その映画に出てくる「虹の彼方に」は、14歳の少女が歌うには、大人っぽすぎるというのですね。しかしプロデューサーがなんとか重役を説き伏せて、カットしないで済んだという話です。

その話は、1939年に、ボーヴォワールは何をしていたのかというわけで、その「ボーヴォワール戦中日記」という本まで読んだのでしょう。

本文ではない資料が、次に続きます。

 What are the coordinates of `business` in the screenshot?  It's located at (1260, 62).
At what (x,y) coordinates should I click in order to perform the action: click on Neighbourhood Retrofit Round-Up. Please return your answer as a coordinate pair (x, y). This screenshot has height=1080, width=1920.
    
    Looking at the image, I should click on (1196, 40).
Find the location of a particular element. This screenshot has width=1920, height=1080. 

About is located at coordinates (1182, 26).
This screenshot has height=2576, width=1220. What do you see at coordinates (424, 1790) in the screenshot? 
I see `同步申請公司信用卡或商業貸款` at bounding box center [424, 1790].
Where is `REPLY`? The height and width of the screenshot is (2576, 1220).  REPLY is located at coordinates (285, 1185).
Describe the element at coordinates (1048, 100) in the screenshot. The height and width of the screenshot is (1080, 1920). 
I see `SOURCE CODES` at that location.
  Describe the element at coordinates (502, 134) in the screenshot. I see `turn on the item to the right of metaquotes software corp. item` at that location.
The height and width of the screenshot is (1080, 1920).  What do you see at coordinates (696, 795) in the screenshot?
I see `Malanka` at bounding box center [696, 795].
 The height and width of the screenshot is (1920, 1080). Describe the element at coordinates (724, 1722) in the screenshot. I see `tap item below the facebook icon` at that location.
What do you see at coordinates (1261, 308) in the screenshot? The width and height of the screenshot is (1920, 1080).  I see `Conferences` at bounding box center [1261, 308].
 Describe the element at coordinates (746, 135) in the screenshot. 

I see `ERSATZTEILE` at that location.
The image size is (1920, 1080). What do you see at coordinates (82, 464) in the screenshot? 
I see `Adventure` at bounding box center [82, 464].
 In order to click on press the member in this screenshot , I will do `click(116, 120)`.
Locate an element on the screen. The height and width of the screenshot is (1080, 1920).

ここ数日は、春は春でも、サクラの開花日予想の話とはならず、コロナウイルスによる緊急事態宣言は2週間ほどの4都県再延長となりました。

春になったからといって、ぼくは何も変わりませんが、季節を待ち受ける北国の人たちには、まだまだ春は遠く、深い雪の中での小中学校の卒業式の準備光景などを見ると、やはり嬉しい季節の便りというところでしょうか。

北海道の北竜中学校の先生をしておられた、――86歳になられる渡辺晋一先生――から、お便りが届いた日のことを、いまも忘れていません。「貴君の資料に気になることがあって、そのことを文中に捜して数日たち、昨夕ようやく発見。近いうちにまた手紙を書きます」と書かれていました。

というのも、先生あてに昨年、合計でA4判サイズで、800ページの文章を書いておくっています。

先生は、ぼくの送ったページに目次をつくられたそうです。目次を頼りに読んでいただいているようなのです。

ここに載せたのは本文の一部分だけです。